Data shown:

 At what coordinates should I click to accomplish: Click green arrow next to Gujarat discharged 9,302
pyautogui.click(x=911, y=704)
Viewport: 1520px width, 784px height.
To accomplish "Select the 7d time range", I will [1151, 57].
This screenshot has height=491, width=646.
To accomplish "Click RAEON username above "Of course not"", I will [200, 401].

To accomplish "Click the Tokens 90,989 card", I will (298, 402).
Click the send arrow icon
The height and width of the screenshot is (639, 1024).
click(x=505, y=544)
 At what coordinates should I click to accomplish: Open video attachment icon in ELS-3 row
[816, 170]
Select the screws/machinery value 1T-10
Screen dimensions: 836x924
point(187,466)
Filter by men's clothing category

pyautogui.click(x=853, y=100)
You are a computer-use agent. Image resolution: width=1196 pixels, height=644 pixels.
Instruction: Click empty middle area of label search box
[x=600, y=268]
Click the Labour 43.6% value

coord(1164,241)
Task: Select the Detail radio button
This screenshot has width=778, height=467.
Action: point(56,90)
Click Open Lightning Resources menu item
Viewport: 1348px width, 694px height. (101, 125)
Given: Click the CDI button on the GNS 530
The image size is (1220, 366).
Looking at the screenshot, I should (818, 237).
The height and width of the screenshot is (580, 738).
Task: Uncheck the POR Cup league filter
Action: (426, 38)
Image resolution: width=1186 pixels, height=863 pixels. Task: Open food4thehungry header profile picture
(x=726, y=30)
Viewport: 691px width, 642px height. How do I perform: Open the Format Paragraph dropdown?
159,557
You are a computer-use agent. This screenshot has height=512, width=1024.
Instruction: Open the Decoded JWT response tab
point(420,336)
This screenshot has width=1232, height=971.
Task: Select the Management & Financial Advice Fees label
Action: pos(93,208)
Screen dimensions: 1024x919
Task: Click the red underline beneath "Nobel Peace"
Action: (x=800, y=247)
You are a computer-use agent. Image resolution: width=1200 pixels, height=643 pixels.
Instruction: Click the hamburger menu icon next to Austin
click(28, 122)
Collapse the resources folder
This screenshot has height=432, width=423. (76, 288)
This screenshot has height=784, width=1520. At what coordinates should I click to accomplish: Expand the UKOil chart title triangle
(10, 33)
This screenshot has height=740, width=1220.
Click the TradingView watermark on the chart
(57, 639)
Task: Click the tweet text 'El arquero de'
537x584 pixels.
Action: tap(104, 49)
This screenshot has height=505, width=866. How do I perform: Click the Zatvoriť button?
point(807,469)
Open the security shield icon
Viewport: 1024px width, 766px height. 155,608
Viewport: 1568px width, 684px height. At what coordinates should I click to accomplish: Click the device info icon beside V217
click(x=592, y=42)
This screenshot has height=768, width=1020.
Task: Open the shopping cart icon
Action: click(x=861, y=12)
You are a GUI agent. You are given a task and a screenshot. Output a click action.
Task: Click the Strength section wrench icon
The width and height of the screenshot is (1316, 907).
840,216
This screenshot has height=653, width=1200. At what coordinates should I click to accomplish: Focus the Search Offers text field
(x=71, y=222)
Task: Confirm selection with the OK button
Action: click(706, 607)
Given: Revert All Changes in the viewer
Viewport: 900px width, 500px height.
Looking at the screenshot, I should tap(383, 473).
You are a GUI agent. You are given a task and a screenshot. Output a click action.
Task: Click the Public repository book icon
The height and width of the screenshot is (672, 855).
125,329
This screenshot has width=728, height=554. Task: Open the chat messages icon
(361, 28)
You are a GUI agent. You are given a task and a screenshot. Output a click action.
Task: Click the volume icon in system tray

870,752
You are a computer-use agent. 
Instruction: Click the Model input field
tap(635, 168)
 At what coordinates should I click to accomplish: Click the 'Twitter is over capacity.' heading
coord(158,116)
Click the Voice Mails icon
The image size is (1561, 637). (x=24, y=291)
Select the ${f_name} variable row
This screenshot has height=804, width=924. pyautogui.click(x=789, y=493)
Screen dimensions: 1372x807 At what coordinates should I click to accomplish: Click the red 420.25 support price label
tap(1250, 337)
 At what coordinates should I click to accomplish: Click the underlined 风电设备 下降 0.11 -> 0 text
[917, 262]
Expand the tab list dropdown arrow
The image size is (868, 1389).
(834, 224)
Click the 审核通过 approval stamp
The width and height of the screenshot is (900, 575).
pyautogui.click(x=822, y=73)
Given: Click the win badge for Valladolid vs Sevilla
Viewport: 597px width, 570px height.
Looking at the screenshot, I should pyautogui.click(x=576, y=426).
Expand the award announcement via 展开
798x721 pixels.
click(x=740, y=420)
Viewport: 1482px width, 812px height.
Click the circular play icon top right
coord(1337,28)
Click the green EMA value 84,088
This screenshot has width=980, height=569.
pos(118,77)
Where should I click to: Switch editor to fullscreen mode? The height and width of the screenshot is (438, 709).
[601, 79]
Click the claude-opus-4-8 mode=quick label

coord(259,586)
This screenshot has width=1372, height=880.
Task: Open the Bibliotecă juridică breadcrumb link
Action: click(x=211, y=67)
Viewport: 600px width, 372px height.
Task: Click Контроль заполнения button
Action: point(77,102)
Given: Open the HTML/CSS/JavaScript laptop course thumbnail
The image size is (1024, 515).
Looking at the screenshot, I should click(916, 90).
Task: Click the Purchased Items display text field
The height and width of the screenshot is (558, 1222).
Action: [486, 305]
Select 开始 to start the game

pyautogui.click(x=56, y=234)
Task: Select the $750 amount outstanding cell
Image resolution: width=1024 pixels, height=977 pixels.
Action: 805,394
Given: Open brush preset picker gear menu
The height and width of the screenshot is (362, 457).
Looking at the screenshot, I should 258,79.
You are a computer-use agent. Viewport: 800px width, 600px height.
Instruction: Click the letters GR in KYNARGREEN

Problem:
Your response must consist of all the records, retyped exactly.

Your response:
 At what coordinates should I click to accomplish: Click green arrow next to Gujarat discharged 9,302
pyautogui.click(x=911, y=704)
Viewport: 1520px width, 784px height.
To accomplish "Select the 7d time range", I will [1151, 57].
This screenshot has height=491, width=646.
To accomplish "Click RAEON username above "Of course not"", I will [200, 401].

To accomplish "Click the Tokens 90,989 card", I will (298, 402).
Click the send arrow icon
The height and width of the screenshot is (639, 1024).
click(x=505, y=544)
 At what coordinates should I click to accomplish: Open video attachment icon in ELS-3 row
[816, 170]
Select the screws/machinery value 1T-10
Screen dimensions: 836x924
point(187,466)
Filter by men's clothing category

pyautogui.click(x=853, y=100)
You are a computer-use agent. Image resolution: width=1196 pixels, height=644 pixels.
Instruction: Click empty middle area of label search box
[x=600, y=268]
Click the Labour 43.6% value

coord(1164,241)
Task: Select the Detail radio button
This screenshot has width=778, height=467.
Action: point(56,90)
Click Open Lightning Resources menu item
Viewport: 1348px width, 694px height. (101, 125)
Given: Click the CDI button on the GNS 530
The image size is (1220, 366).
Looking at the screenshot, I should (818, 237).
The height and width of the screenshot is (580, 738).
Task: Uncheck the POR Cup league filter
Action: (426, 38)
Image resolution: width=1186 pixels, height=863 pixels. Task: Open food4thehungry header profile picture
(x=726, y=30)
Viewport: 691px width, 642px height. How do I perform: Open the Format Paragraph dropdown?
159,557
You are a computer-use agent. This screenshot has height=512, width=1024.
Instruction: Open the Decoded JWT response tab
point(420,336)
This screenshot has width=1232, height=971.
Task: Select the Management & Financial Advice Fees label
Action: pos(93,208)
Screen dimensions: 1024x919
Task: Click the red underline beneath "Nobel Peace"
Action: (x=800, y=247)
You are a computer-use agent. Image resolution: width=1200 pixels, height=643 pixels.
Instruction: Click the hamburger menu icon next to Austin
click(28, 122)
Collapse the resources folder
This screenshot has height=432, width=423. (76, 288)
This screenshot has height=784, width=1520. At what coordinates should I click to accomplish: Expand the UKOil chart title triangle
(10, 33)
This screenshot has height=740, width=1220.
Click the TradingView watermark on the chart
(57, 639)
Task: Click the tweet text 'El arquero de'
537x584 pixels.
Action: tap(104, 49)
This screenshot has height=505, width=866. How do I perform: Click the Zatvoriť button?
point(807,469)
Open the security shield icon
Viewport: 1024px width, 766px height. 155,608
Viewport: 1568px width, 684px height. At what coordinates should I click to accomplish: Click the device info icon beside V217
click(x=592, y=42)
This screenshot has height=768, width=1020.
Task: Open the shopping cart icon
Action: click(x=861, y=12)
You are a GUI agent. You are given a task and a screenshot. Output a click action.
Task: Click the Strength section wrench icon
The width and height of the screenshot is (1316, 907).
840,216
This screenshot has height=653, width=1200. At what coordinates should I click to accomplish: Focus the Search Offers text field
(x=71, y=222)
Task: Confirm selection with the OK button
Action: click(706, 607)
Given: Revert All Changes in the viewer
Viewport: 900px width, 500px height.
Looking at the screenshot, I should tap(383, 473).
You are a GUI agent. You are given a task and a screenshot. Output a click action.
Task: Click the Public repository book icon
The height and width of the screenshot is (672, 855).
125,329
This screenshot has width=728, height=554. Task: Open the chat messages icon
(361, 28)
You are a GUI agent. You are given a task and a screenshot. Output a click action.
Task: Click the volume icon in system tray

870,752
You are a computer-use agent. 
Instruction: Click the Model input field
tap(635, 168)
 At what coordinates should I click to accomplish: Click the 'Twitter is over capacity.' heading
coord(158,116)
Click the Voice Mails icon
The image size is (1561, 637). (x=24, y=291)
Select the ${f_name} variable row
This screenshot has height=804, width=924. pyautogui.click(x=789, y=493)
Screen dimensions: 1372x807 At what coordinates should I click to accomplish: Click the red 420.25 support price label
tap(1250, 337)
 At what coordinates should I click to accomplish: Click the underlined 风电设备 下降 0.11 -> 0 text
[917, 262]
Expand the tab list dropdown arrow
The image size is (868, 1389).
(834, 224)
Click the 审核通过 approval stamp
The width and height of the screenshot is (900, 575).
pyautogui.click(x=822, y=73)
Given: Click the win badge for Valladolid vs Sevilla
Viewport: 597px width, 570px height.
Looking at the screenshot, I should pyautogui.click(x=576, y=426).
Expand the award announcement via 展开
798x721 pixels.
click(x=740, y=420)
Viewport: 1482px width, 812px height.
Click the circular play icon top right
coord(1337,28)
Click the green EMA value 84,088
This screenshot has width=980, height=569.
pos(118,77)
Where should I click to: Switch editor to fullscreen mode? The height and width of the screenshot is (438, 709).
[601, 79]
Click the claude-opus-4-8 mode=quick label

coord(259,586)
This screenshot has width=1372, height=880.
Task: Open the Bibliotecă juridică breadcrumb link
Action: click(x=211, y=67)
Viewport: 600px width, 372px height.
Task: Click Контроль заполнения button
Action: point(77,102)
Given: Open the HTML/CSS/JavaScript laptop course thumbnail
The image size is (1024, 515).
Looking at the screenshot, I should click(916, 90).
Task: Click the Purchased Items display text field
The height and width of the screenshot is (558, 1222).
Action: [486, 305]
Select 开始 to start the game

pyautogui.click(x=56, y=234)
Task: Select the $750 amount outstanding cell
Image resolution: width=1024 pixels, height=977 pixels.
Action: 805,394
Given: Open brush preset picker gear menu
The height and width of the screenshot is (362, 457).
Looking at the screenshot, I should 258,79.
You are a computer-use agent. Viewport: 800px width, 600px height.
Instruction: Click the letters GR in KYNARGREEN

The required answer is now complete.